En troisième lieu, il apparaît que la nouvelle entité ne pourra pas non plus acquérir un avantage concurrentiel en faisant jouer un effet de portefeuille. L'opération permet à Smoby d'acquérir deux marques notoires (Majorette et Solido). Toutefois, il n'existe une addition de marques que sur les accessoires. Or, sur ce type de jouet, ainsi que cela a déjà été évoqué, il existe une concurrence significative avec d'autres fabricants. De surcroît, quand bien même les marques possédées par Smoby à l'issue de l'opération seraient considérées comme incontournables en matière de JJT, il existe de nombreuses autres marques, tout aussi incontournables (Barbie, Playmobil, Lego, MB/Parker, Power Rangers, etc.), dont certaines possédées par les deux principaux fabricants mondiaux de JJT que sont Mattel et Hasbro. Il convient également de noter que les tests de marché n'ont pas révélé d'inquiétude quant à la possibilité pour Smoby d'acquérir un avantage concurrentiel via un effet de portefeuille.
En quatrième lieu, bien que Smoby devienne le troisième fabricant de JJT en France en termes de parts de ventes en valeur (5,7 % dont 3,9 % pour Smoby et 1,8 % pour Majorette), il sera face à de nombreux autres fabricants de JJT.
D'une part, la nouvelle entité sera face à Mattel et à Hasbro, respectivement premier et deuxième (soit 13,4 % et 10,1 % des ventes de JJT en 2001), groupes de taille internationale aux moyens financiers nettement supérieurs à ceux de Smoby et de Majorette. En particulier, la surface financière de Mattel et de Hasbro leur permet d'engager des dépenses significatives de publicité télévisée. Il ressort en effet de l'instruction du dossier que la publicité télévisée joue un rôle important dans les choix d'achats des distributeurs, tout particulièrement pour ce qui concerne le dernier trimestre de l'année qui représente près de 60 % des ventes de JJT.
D'autre part, le secteur de la fabrication des JJT étant fortement atomisé, la nouvelle entité sera face à de nombreux autres fabricants de JJT, dont plusieurs ont des parts de ventes (en valeur) peu éloignées de la part de la nouvelle entité (Berchet : 4 % ; Ravensburger : 3,2 % ; Playmobil : 3,1 % ; Lego : 2,8 % ; Vtech : 2,2 %).
L'opération notifiée n'est donc pas susceptible de renforcer ou de créer une position dominante au profit de Smoby.
Il ressort de ces éléments que l'opération notifiée n'est pas de nature à porter atteinte à la concurrence sur les différents marchés concernés. Je vous informe donc que j'autorise cette concentration.

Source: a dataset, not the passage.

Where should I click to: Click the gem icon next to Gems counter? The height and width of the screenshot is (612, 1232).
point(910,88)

Je vous prie d'agréer, Monsieur le président, l'expression de ma considération distinguée.
NOTE (S) :
(1) Cf. notamment les décisions du Conseil de la concurrence n° 93-D-56 du 7 décembre 1993 et n° 95-D-62 du 26 septembre 1995.

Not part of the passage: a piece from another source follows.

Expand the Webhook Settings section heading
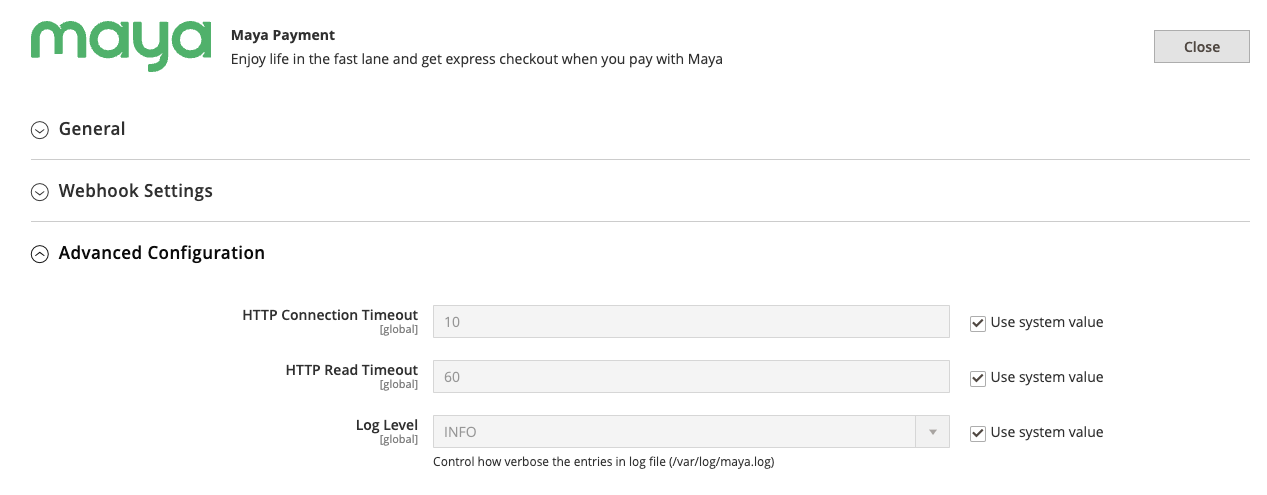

(2) Selon les informations fournies par Smoby, le développement d'un jeu vidéo de bonne qualité nécessite en moyenne un montant d'investissement 10 fois plus élevé que pour un JJT.

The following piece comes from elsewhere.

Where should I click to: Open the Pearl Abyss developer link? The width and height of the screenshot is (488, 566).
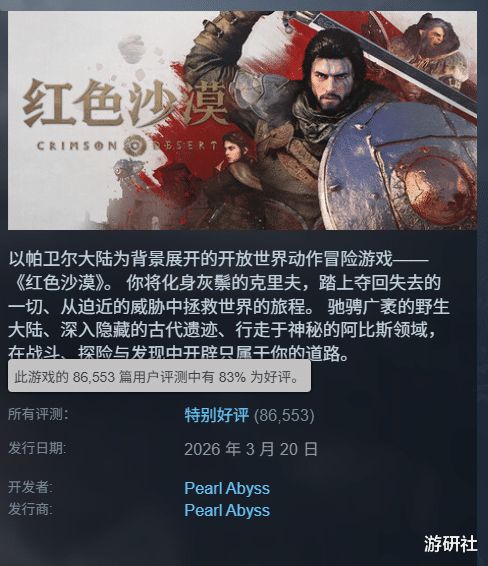pyautogui.click(x=227, y=488)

(3) Fédération française des industries du jouet et de la puériculture ; Toys Industries of Europe.
(4) Décision n° 99-D-45 du 30 juin 1999 (BOCCRF n° 20 du 11 décembre 1999).
(5) Les données relatives aux parts de ventes de Smoby, Majorette et de leurs concurrents sont issues de la base de données NDP.
(6) Par exemple en 2002 en France, Mattel représentait plus de 48 % des ventes de poupées et Hasbro représentait plus de 53 % des jeux d'action (sources NDP).